■ What the task asks ■
Below are the records; copy exactly the stretch from the line containing "You are a GUI" through the line containing "Task: Click the Next match button", both ends included, and nothing else.

■ Material supplied ■
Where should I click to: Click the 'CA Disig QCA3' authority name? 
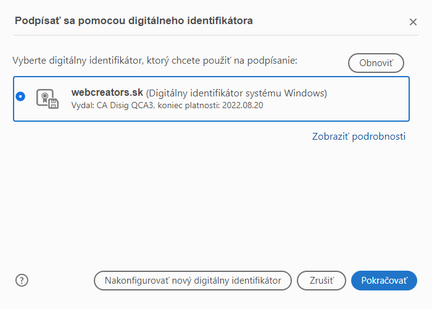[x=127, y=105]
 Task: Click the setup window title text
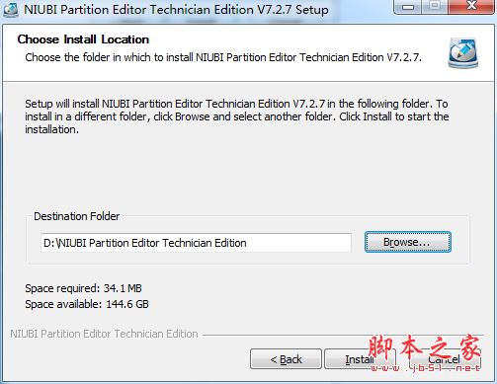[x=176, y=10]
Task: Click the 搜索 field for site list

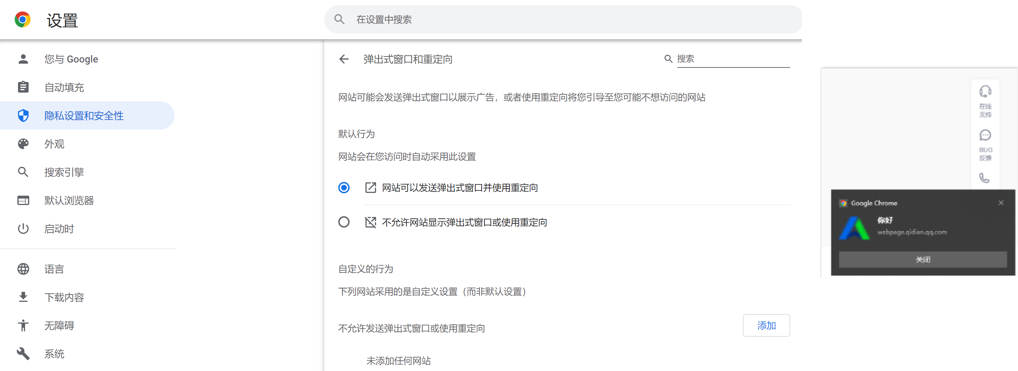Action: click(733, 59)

---

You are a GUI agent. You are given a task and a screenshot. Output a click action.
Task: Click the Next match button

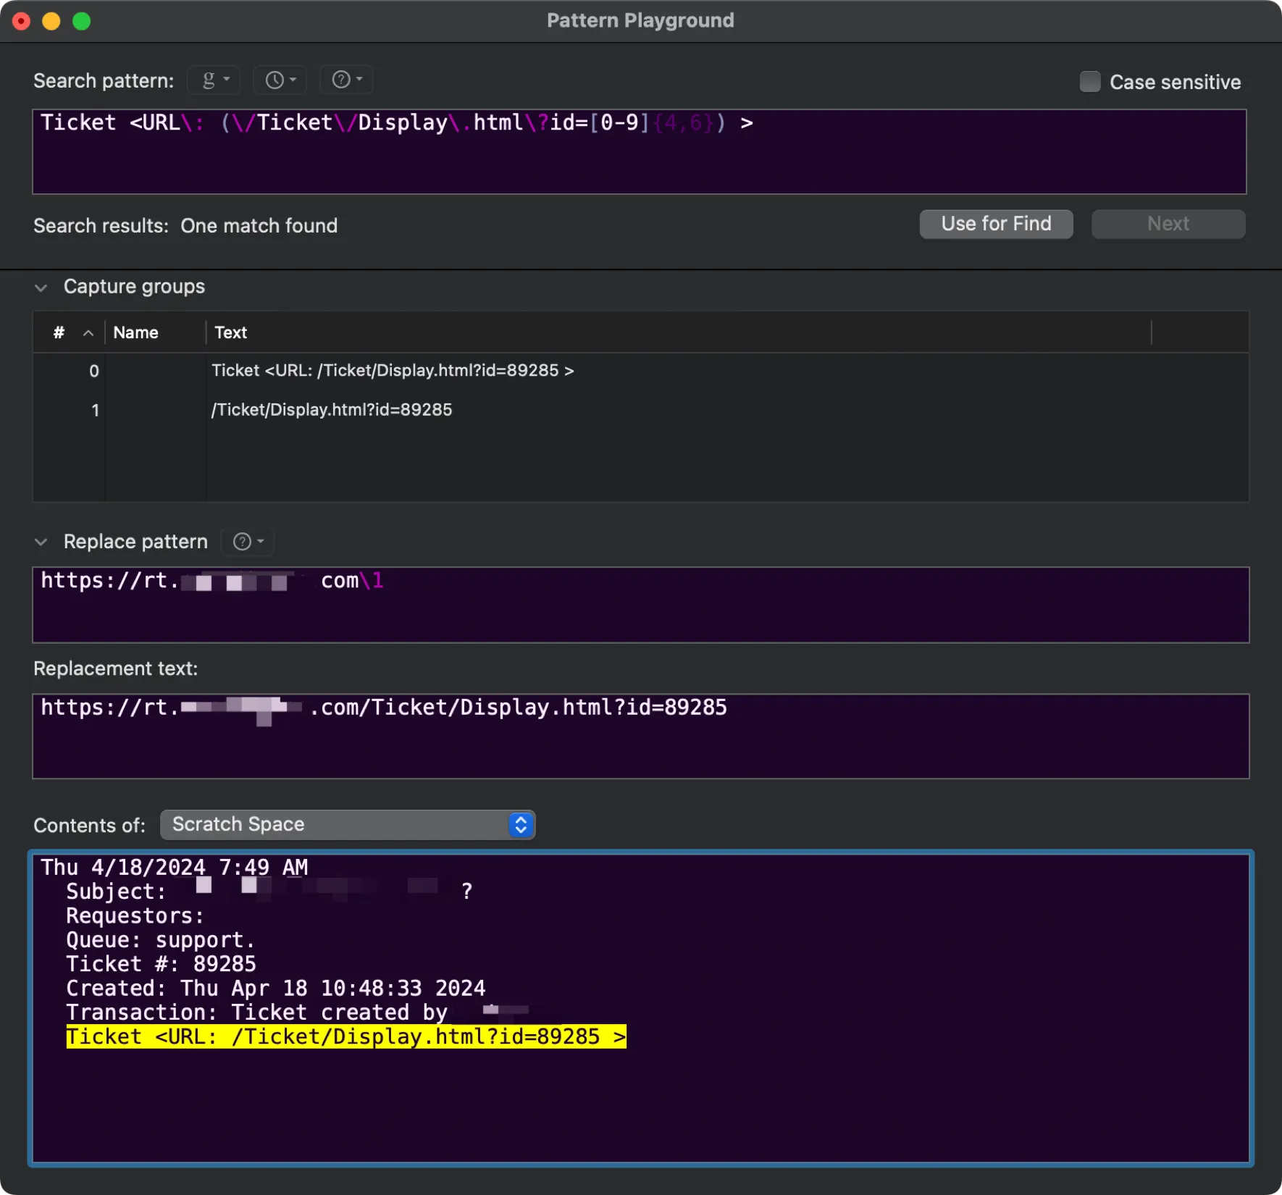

■ Result for this task ■
You are a GUI agent. You are given a task and a screenshot. Output a click action.
Task: Click the Next match button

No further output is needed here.